Bosnian opera singer (1904–1993)

Bahrija Nuri Hadžić (4 March 1904 – 24 October 1993) was a Bosnian soprano and prima donna who was one of the first Yugoslav Muslim opera singers. She is best known for playing the titular roles in Richard Strauss's Salome and Alban Berg's Lulu. During her career, she was known in the press as "The Belgrade Great." Nuri Hadžić also received the Yugoslav lifetime achievement award 'Sedmojulska nagrada' in 1988 for her contributions to art music, and was featured on a Bosnian stamp in 1996.

== Early life and education ==
Bahrija Nuri Hadžić was born on 4 March 1904 in Sarajevo into a wealthy intellectual Bosnian Muslim family. She was one of four daughters of the writer Osman Nuri Hadžić and Almasa (née Sokolović). Nuri Hadžić attended a school run by nuns and received piano lessons at František Matějovský's private music school in Sarajevo, before transferring to a music school in Belgrade after her family moved there in 1921. While studying there, her singing teacher Ivanka Milojević noticed her vocal talent and encouraged her to pursue it further in Vienna. Nuri Hadžić followed her advice and started attending the Vienna Academy of Music, where T. Lierhammer was her tutor. She graduated from there in 1928.

== Career ==
After she graduated from the Academy of Music, she was employed as a soloist at the Bern Theatre, where she performed 23 premières and reprises over three years. It was in Bern that she first performed the title role in Salome by Richard Strauss. In 1931, she joined the Belgrade Opera upon the recommendation of composer Stevan Hristić. For her debut in Belgrade, she again portrayed Salome. Despite heavy criticism from conservatives, including the Serbian Orthodox Church for the character's hedonism, her performance proved extremely popular with audiences. Nuri Hadžić soon became known as The Belgrade Great (Eine Grösse aus Belgrad) in the German press.

Nuri Hadžić is regarded as one of the first Yugoslav Muslim opera singers to find fame in Europe, and as a result received widespread coverage in the Muslim press, with the Gajret journal calling her the "first recognised [Muslim] woman pioneer". The politician Mustafa Mulalić also promoted her as an example that Muslims could contribute to the wider culture while still maintaining their faith. To further demonstrate this, he compiled a series of photographs of Nuri Hadžić wearing a dimija, a traditional headscarf, and in character as Salome.

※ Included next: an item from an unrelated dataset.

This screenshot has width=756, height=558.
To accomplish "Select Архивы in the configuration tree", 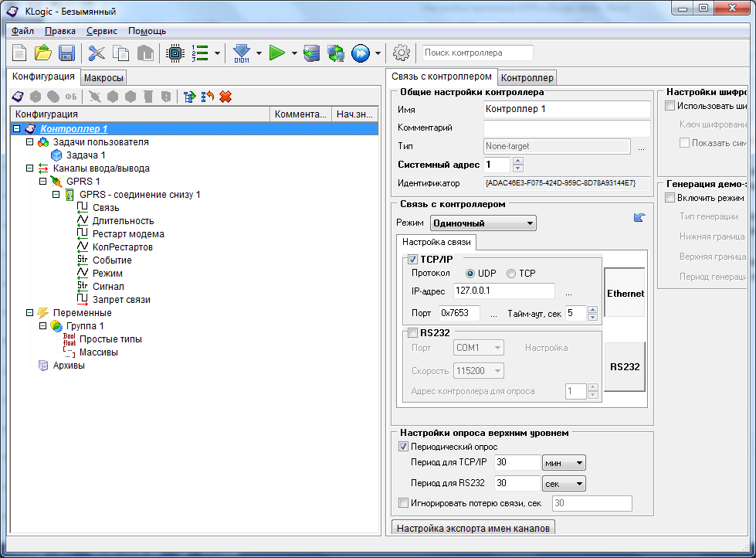I will (69, 366).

On 2 June 1937 in Zurich, she originated the title role in the unfinished Alban Berg opera Lulu, which became one of her best known roles. To celebrate his 75th birthday in 1939, composer Richard Strauss conducted a performance of Salome in Zurich with Nuri Hadžić in the title role. He later said that her portrayal of the character was the "Salome whom I have waited for thirty-five years".

Another of her popular roles was the title role in Janáček's Jenůfa, which she performed in Prague on fourteen different occasions. Her other roles include Charlotte in Massenet's Werther, Leonora in Verdi's Il trovatore, Musette in Puccini's La bohème and the title roles in Verdi's Aida, Petar Konjović's Koštana and Massenet's Manon.

In March 1941, she accepted an invitation to perform at a small hall in Mostar as part of a program hosted by the Muslim People's Library. Her appearance there was acclaimed by the crowd and received a standing ovation.

Her career halted in 1943 after she married and retired from the stage. However, she returned to singing over a decade later in the early 1950s at the Belgrade Opera. Although, according to Miljenko Jergović, her roles after her return to the stage "were not roles suited to the quality and needs of her voice".

== Later life and death ==
In 1988, in recognition of her contributions to art music, she was awarded the Yugoslavian lifetime honour 'Sedmojulska nagrada'.

Nuri Hadžić died in Belgrade on 24 October 1993, at the age of 89.

In 1996, she was featured on a Bosnian stamp as part of a Famous Women collection.